I'm trying to update commit messages but on same time to keep the same hash.

i try both options --message-callback and --commit-callback but no mater which one i choose, it generates new hashes. Here how i do that:

python3 git-filter-repo.py --preserve-commit-hashes --message-callback (or --commit-callback) '
if b"blabla" not in message:
    message = b"MyMessage " + message
return message' --force

Is this a kind of bug? Or i do something completely wrong?

Any help is appreciated


Solution

  • I'm trying to update commit messages but on same time to keep the same hash.

    This is not possible. The hash is a cryptographic checksum of the entire content of the commit. Changing a single bit in the message has the same radical effect on the checksum as changing a single bit in the timestamp: the new commit gets a new, unique hash ID. This is how other Git commands (on any computer) recognize that this is not the same commit as the original commit. If the hash didn't change, you would not be able to store the updated commit, nor send it to any other Git.

    This is a fundamental concept at the heart of the storage model for Git: that the hash ID is the object. The pigeonhole principle be damned, every bitstream must have its own unique hash ID. If you can break the hash function, you can break—or at least stymie—progress in the repository.

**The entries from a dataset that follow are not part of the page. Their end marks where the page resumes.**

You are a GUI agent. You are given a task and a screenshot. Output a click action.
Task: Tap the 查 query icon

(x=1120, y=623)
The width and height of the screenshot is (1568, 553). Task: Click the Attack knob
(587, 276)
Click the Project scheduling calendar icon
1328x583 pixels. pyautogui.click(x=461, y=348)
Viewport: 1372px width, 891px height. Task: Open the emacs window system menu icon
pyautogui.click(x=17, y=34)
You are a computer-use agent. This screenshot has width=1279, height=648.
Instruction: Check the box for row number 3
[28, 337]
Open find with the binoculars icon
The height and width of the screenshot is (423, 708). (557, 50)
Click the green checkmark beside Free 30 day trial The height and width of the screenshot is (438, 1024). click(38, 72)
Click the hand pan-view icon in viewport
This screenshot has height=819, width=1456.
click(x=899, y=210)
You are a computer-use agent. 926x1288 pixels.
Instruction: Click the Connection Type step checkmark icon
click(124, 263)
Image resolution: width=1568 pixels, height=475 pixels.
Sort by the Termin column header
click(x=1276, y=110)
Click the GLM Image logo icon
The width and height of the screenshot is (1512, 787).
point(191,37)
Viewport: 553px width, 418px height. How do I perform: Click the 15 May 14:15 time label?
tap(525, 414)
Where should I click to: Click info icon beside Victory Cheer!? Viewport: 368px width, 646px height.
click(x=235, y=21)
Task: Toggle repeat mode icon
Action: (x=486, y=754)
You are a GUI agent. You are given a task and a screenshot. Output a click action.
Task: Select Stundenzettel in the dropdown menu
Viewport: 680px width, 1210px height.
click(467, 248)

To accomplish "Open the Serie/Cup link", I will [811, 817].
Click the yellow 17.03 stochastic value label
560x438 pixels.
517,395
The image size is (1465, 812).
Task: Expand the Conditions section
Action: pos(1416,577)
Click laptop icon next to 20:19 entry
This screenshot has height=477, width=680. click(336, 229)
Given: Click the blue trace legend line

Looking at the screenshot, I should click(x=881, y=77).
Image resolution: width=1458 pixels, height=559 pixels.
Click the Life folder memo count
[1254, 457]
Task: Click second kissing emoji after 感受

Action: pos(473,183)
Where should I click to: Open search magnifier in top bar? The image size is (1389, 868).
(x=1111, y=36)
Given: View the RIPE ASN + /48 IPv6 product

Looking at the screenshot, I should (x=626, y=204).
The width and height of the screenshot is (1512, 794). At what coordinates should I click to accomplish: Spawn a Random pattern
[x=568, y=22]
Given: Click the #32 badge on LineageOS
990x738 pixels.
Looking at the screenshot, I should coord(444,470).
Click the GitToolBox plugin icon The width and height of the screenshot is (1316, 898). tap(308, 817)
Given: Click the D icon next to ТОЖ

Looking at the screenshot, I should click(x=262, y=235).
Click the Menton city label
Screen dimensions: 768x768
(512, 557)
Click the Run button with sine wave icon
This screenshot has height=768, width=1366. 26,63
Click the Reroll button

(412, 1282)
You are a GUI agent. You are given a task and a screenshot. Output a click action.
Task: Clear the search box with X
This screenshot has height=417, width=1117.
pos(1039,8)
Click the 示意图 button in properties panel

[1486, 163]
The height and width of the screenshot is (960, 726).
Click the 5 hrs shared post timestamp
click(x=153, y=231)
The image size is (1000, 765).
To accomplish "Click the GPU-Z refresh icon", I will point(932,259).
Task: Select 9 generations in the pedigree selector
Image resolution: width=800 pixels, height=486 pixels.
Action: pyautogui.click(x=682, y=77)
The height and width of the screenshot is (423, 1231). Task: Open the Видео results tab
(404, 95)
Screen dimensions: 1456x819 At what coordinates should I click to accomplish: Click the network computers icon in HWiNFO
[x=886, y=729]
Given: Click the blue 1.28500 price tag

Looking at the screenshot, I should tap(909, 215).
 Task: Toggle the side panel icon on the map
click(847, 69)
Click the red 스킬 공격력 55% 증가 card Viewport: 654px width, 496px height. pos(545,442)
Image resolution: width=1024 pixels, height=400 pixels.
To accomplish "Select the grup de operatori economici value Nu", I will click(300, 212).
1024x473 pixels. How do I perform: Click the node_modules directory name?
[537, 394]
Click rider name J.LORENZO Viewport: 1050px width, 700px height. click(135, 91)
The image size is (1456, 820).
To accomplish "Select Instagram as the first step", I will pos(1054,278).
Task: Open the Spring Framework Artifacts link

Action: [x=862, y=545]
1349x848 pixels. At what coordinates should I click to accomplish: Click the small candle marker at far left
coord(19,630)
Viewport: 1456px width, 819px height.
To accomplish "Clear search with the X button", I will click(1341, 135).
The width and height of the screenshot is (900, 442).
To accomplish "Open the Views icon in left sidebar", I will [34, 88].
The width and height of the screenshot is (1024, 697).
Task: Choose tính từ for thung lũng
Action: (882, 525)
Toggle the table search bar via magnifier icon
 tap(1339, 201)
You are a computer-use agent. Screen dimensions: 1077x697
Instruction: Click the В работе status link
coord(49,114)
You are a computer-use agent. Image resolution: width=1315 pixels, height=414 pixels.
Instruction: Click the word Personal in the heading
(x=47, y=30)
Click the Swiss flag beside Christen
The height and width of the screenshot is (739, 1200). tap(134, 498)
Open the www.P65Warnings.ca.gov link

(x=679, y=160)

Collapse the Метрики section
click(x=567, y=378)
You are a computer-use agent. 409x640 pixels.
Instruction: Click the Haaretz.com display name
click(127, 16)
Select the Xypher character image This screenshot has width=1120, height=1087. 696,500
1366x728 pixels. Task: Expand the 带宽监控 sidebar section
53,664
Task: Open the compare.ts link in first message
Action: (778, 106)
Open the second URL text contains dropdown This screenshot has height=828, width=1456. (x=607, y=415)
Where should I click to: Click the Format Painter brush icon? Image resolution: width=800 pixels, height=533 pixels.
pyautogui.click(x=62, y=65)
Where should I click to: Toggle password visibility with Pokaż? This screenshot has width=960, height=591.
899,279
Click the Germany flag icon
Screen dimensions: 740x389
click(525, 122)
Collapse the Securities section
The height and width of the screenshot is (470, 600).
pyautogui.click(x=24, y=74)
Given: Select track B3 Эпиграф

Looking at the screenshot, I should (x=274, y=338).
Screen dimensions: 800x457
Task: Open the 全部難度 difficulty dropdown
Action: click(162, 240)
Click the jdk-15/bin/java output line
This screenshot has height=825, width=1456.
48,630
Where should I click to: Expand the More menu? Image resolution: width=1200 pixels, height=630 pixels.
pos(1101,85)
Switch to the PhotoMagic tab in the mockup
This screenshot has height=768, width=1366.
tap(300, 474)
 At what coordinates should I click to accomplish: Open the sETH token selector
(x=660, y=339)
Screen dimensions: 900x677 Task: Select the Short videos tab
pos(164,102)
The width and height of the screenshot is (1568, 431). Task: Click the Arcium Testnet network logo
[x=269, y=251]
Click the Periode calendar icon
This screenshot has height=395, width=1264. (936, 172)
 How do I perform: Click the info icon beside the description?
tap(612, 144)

    (The --preserve-commit-hashes option makes the built in default message rewrite option not look for patterns that resemble commit hash IDs, look them up in the translation table that filter-repo generates, and use the result. This is the opposite of what you'd want with a repository in which there was extensive use of git cherry-pick -x, where each cherry-picked commit would say something about it being a cherry pick of previous commit H, for some hash. The filter-repo program tries to make sure the earlier commits are handled first, and then replace the outdated hash ID in the subsequent commits. I have no idea how well this works in practice: the goal is obvious but the details get pretty sticky. I'm not entirely sure why this option exists at all, but if you're doing a history rewrite and some things that resemble commit hashes, but aren't actually commit hashes, are being damaged, that would probably be why you would use this option.)